The Implications of the Google Ad Outage: Online Shoppers Wait 30 Seconds for Pages to Load
An outage at Google’s DoubleClick division had a significant impact on the retail industry yesterday. According to our data, the outage affected almost all eCommerce websites between 3pm and 6pm ET on Tuesday. Any website utilizing Google Ad services on their website for tracking or re-targeting experienced longer than usual page load times. These delays were caused by problems with Google tags connecting with the Google servers.
Google Latency Costs Hundreds of Millions in Sales
We spoke to several eCommerce teams (not using Yottaa) about their experience, and they reported 20-30 second page load times during this three hour period. Industry research has demonstrated that visitors will leave an eCommerce site after waiting 3 seconds for a page to load, so this is no small problem. In fact, a study by the IR 500 retailer eBags revealed that conversion dropped 20% for every second that a customer waited beyond 3 seconds. Given that consumers spent over $450 billion online in 2017, that 3 hour window of significant latency cost retailers over $150 million in eCommerce sales yesterday. And if that experience results in customers that never come back, it may have cost them billions.
What Did Yottaa Customers Experience?
Here is a graph of the spike in last byte time that we detected on one of our clients.
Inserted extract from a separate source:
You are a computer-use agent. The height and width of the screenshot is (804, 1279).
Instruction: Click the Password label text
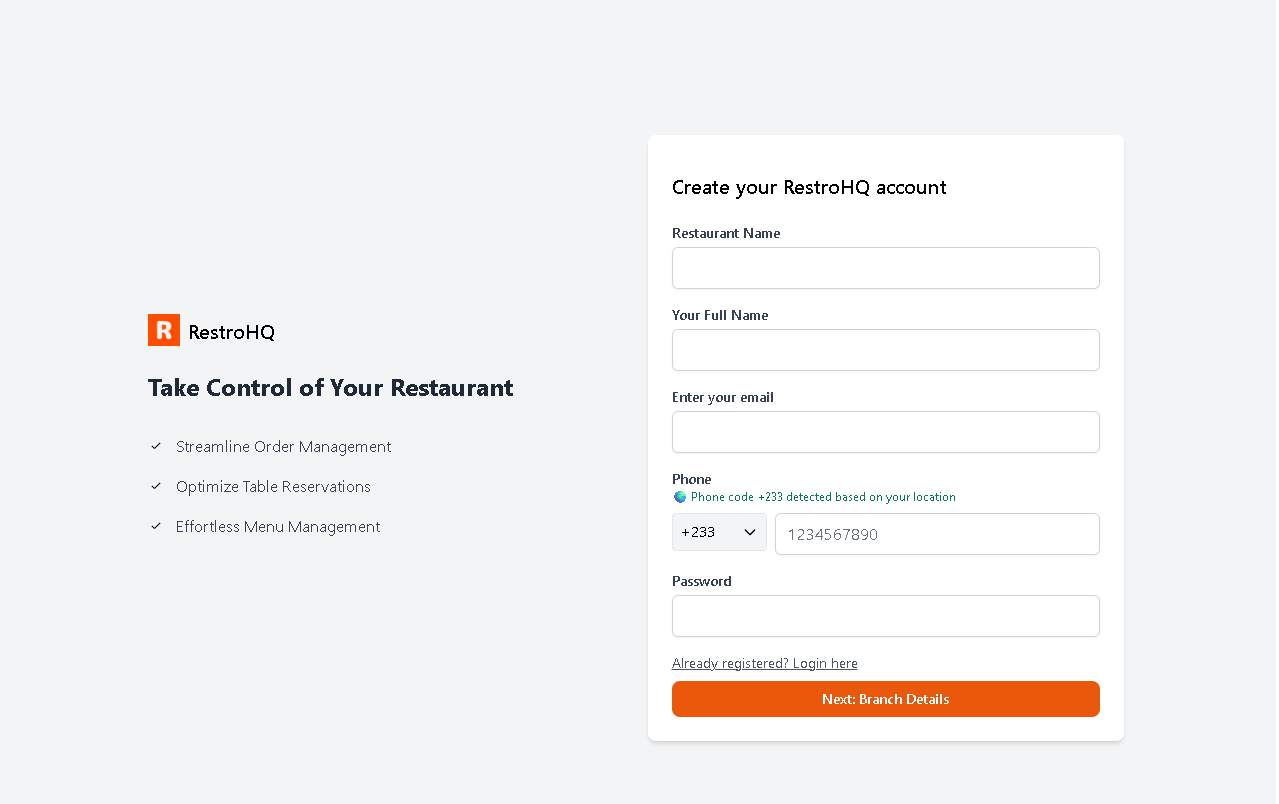pyautogui.click(x=701, y=581)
The next graph shows a 4x change in the number of times when Google Ads services failed to load on a customer’s site.
Pages Failed to Load
Even websites using asynchronous loading for Google Ads would still have been hit with significant performance degradations. Fortunately, Yottaa was able to mitigate this issue for our customers automatically. In the graph below, the dark purple line shows the impact on Yottaa controlled pages, compared to the light purple line demonstrating the impact of pages not optimized and controlled by Yottaa. During the outage, non-optimized visitors saw a 3x greater delay relative to optimized users.
Behind Every Tag is an Application That Can Fail
We should all pause to take stock of what we can learn from this outage. First, go back to your decision to add 3rd party features to your site. A major selling point was probably how simple it is to add these tags to your website. “Just cut and paste this tag into your tag manager and ‘boom’ – start reaping the benefits” they will tell you. What’s not discussed is the complexity of the application behind this tag that is now operating as a piece of your website.
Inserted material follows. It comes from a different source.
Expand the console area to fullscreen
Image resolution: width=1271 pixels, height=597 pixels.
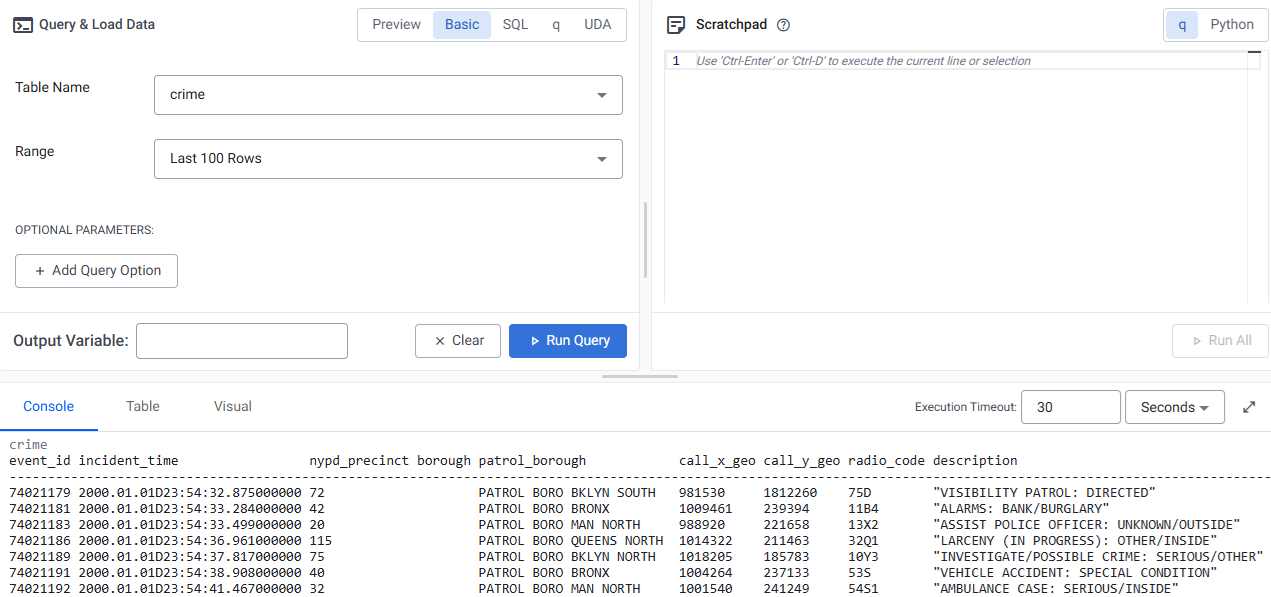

Once the tag is inserted onto your web page, every customer visit initiates a series of actions required for each feature to load correctly:
1. Browser loads the tag code
2. Browser fetches configuration file from 3rd party server
3. System manipulates the application UI in the browser
4. Sends data back to 3rd party servers
5. Repeats as necessary
Today’s eCommerce sites can have as many as 50-100 third party tags loading on their pages to deliver features and capabilities. And each tag requires an average of 15 requests to their 3rd party servers to successfully load. That represents hundreds of potential points of failure related to third party tags every time your page loads. You can see how serious a problem this can become if not monitored and managed correctly.
Controlling 3rd Parties Requires More than Point Optimization
This problem of complex 3rd party tags delaying page load times is common, and frequently solved by stripping tags from the site. But eventually new tags are inserted back onto the site, and each one is just as likely to suffer a failure as the faulty one you removed. If tag problems can impact Google’s Ad services or cause delays on Amazon.com during Prime Day, it can happen to anyone.
Twitter was blowing up on Tuesday with eCommerce teams looking for “a non-blocking optimization” that will solve this problem. My response is simple:
1. Yottaa already solved this. We’ve spent almost 10 years building and refining 3rd party sequencing technology that allows eCommerce teams to optimize how they include 3rd parties on their website. The technology allows 3rd party tags to be removed from the critical rendering path, and in the case of DoubleClick it prevented 95% of our customers from seeing any impact on their application.
2. This is not a “one and done” optimization problem. One-off optimizations will only create one-off solutions specific to each 3rd party that will quickly degrade with time. Yottaa thinks about 3rd parties holistically and built a solution that governs how 3rd party applications are executed on your site. And you need a solution that has visibility and control over all third parties no matter how they are inserted – via tag manager, customer JavaScript, <script src=””></script>, etc.
Control Your Vulnerability to 3rd Party Problems
Many web teams will throw up their hands on days like this and say “It’s a Google problem. What can we do?” As if Google is so big that no one can be protected when their servers go down. But you can control this. Learn from yesterday’s latency and lost sales and be prepared the next time a major 3rd party application impacts the experience on your site. Take steps now to put in place technology and processes that can govern and control these 3rd party applications. Before the next 3 hour outage puts your business in the red.